Just like it sounds, a demand letter is a letter that makes a demand of the recipient. People send them to seek compensation for loss or injury, or to compel or restrict an activity the sender believes violates a law or agreement.
Some of the ways demand letters are used include:
Although you can sue someone without first sending a demand letter, most of the time people send a demand letter in hopes that the recipient will comply and a lawsuit won't be necessary. While these letters are often written in blustery language that threatens a lawsuit, demand letters routinely accomplish their purpose, motivating the parties to resolve the matter without going to court.
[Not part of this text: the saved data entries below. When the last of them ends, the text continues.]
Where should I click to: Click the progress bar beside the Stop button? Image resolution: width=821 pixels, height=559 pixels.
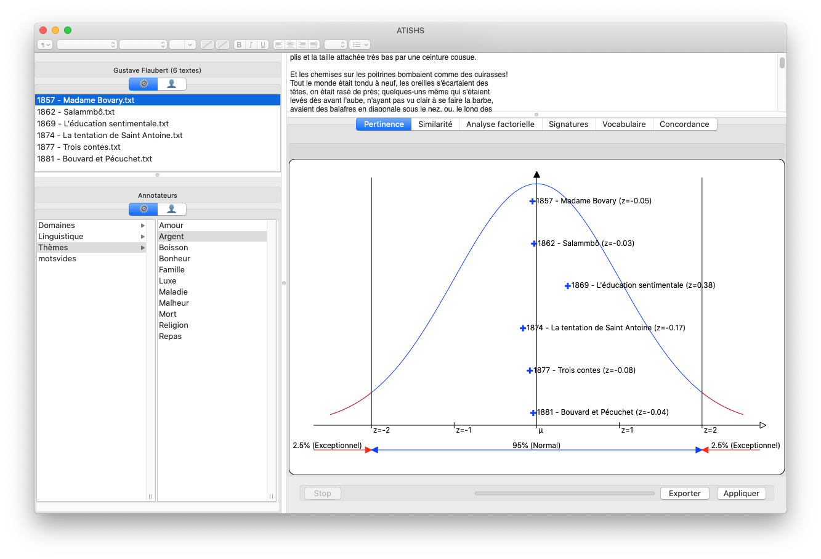(x=564, y=494)
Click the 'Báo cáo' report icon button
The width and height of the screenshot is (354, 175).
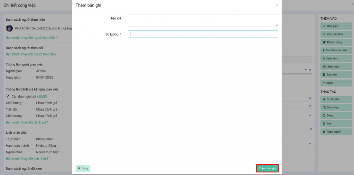336,75
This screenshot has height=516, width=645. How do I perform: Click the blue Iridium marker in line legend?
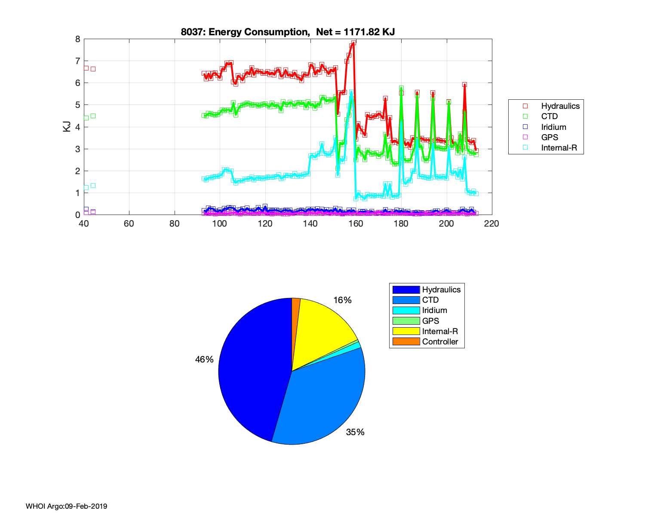[525, 127]
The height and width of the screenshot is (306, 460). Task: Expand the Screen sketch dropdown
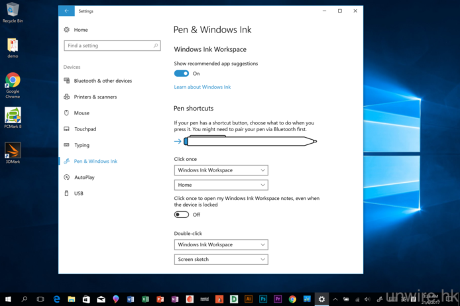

Demand letters usually include a description of the dispute, the names of the parties involved and their relationship to the dispute, a statement about the laws or agreements the sender claims have been violated, and the action the sender wants the recipient to take, along with a timeframe for doing so.
Don't assume that just because a demand letter looks and sounds official, its assertions have merit, or that the sender will prevail in court or mediation. The claims made in the letter are just that: claims. You and the other party have the power to arrive at a mutually agreeable resolution that doesn't parrot the letter, or failing that, a mediator can suggest a resolution. As a last resort, a judge can resolve the dispute.
You should carefully weigh the claim and decide whether to comply with the demand, contest it, or negotiate a different resolution. Your analysis should consider the facts, the applicable law, the risks to you if the case does go to court, and your chances of winning a lawsuit.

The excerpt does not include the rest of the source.